┌─ Data for this task

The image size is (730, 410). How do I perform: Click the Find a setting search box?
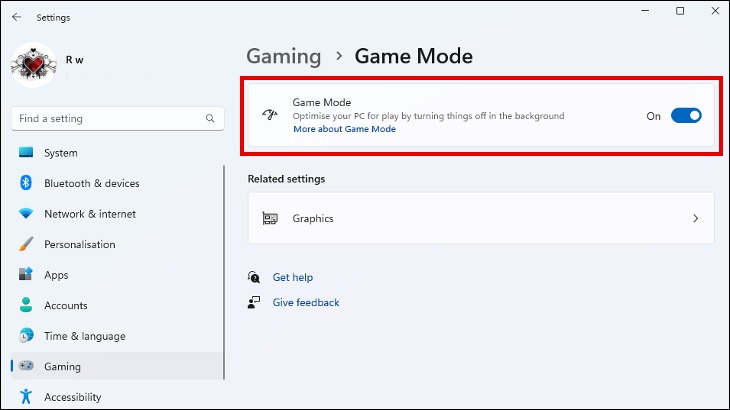point(118,119)
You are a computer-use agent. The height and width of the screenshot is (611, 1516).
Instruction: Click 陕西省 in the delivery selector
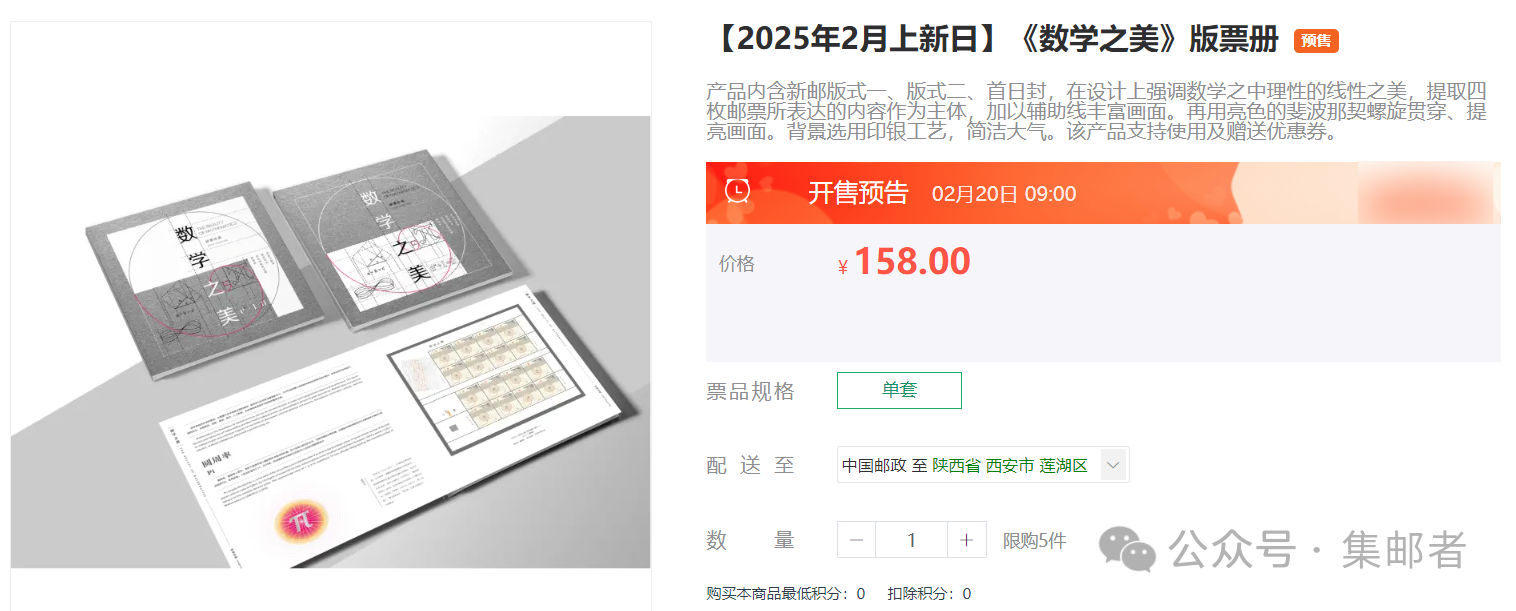(956, 466)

└─

• About this exercise: Copy all the entries word for word. Omit any pictures.

• Output for this task:
The image size is (730, 410). How do I perform: Click the Find a setting search box?
point(118,119)
You are a computer-use agent. The height and width of the screenshot is (611, 1516).
Instruction: Click 陕西省 in the delivery selector
(956, 466)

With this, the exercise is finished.